I don’t always seek out like the interviews, the documentaries, and spoiler alert, I don’t always seek out some of the side projects and collaborations that some of my favorite bands do hint, hint, foreboding, foreshadowing. Being, I am a huge REM fan, but I maybe am not the best REM fan to ask questions about like their deep, deep, deep catalog, but I’m not aware of the song appearing anywhere else. You know, I said I avoided it for one reason or the other, but also, because, yeah, I was a little reticent to dive into it because I didn’t give REM credit for what they do best is when they really just want to buckle down and like knock a song out and kill it and they absolutely did.
And I owe them apology for even doubting them. Yeah, this is as good as it gets cover-wise, honestly. And I can see now why it got selected to be the, you know, the representative of this movie that they were obviously trying to help push.
Because REM in the movie also performs Swan Age from Live Church Pageant, which is also a beautiful song. I haven’t seen the movie in so long. I can’t remember if the version of the movie is really good or not, but, you know, when I started looking into this, I was like, well, why didn’t they put that song on 120 minutes?

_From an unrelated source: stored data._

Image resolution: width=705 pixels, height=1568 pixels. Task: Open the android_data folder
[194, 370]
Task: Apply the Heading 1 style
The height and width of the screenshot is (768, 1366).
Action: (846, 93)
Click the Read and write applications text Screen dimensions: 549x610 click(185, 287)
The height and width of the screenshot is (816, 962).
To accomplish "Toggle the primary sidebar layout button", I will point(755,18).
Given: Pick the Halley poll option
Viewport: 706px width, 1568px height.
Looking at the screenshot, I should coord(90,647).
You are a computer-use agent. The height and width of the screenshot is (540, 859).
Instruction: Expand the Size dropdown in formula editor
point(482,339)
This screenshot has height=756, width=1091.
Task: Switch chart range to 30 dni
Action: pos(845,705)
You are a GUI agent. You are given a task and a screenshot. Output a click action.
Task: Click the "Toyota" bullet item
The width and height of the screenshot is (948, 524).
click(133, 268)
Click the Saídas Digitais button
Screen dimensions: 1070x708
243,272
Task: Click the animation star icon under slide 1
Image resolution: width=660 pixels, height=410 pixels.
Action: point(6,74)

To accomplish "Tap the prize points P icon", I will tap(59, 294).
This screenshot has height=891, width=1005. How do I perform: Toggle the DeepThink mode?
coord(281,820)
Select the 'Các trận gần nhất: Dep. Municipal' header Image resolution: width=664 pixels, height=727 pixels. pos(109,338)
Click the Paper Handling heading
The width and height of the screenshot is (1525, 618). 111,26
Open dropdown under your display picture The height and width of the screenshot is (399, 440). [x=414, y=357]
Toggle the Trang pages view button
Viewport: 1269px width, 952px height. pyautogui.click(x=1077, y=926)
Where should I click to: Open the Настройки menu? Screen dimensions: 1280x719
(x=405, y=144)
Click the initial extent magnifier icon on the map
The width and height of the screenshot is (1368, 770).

you know, Light Church pageant is coming out soon and all this other stuff. You know, I’m not sure how all the timelines of that. But, you know, that would have been a good song to push, but then turning this one on, I was like, oh, okay, that’s why it’s just fantastic.
Yeah, you know, there’s not a whole lot I can add to that. You guys covered it pretty well. Um, yeah, just just gorgeous vocals, uh, vocal harmonies by Stipend Mills.
And, and taking a swing at an Everly Brothers song is is a little bold, and they did a really killer job of it. So, yeah, not a whole lot I can add. The only other thing I will say in watching this video is that, you know, it had been a long time since I had seen like an old REM video or old REM concert, all that, and I’d gotten used to bald Michael Stipe with the giant beard and just the older look, and just to see the youth on these guys, you know, when they’re in their early to mid 20s at this point, you kind of forget, you know, what it’s like when your favorite band, you age with them, and then you look back at them and you see them when they’re so young and you’re like, well, wait a minute, that’s not what these guys look like, is it?
And then you come to look in the mirror and you’re like, wait a minute, have I changed that much too? Michael Stipe with the long hair always throws me off. It always has.
He hasn’t had hair since the early 90s, so… Every time I see him with the long hair. I like, 0 yeah, earlier.
No, just just an absolutely gorgeous song, though. So, yeah, not like I said, I don’t have a whole lot to add to it, but yeah, check it out if you haven’t heard this. It is beautiful.
Yeah, I’m guessing maybe there are some REM fans who maybe aren’t, like, you know, like me, like the super deep completionists who maybe have not run across this because it isn’t like super widely available compared to, you know, most of their other stuff. So if you haven’t heard it, it’s, man, it’s fantastic. Okay, so if I haven’t foreshadowed enough, uh, or spoil it enough.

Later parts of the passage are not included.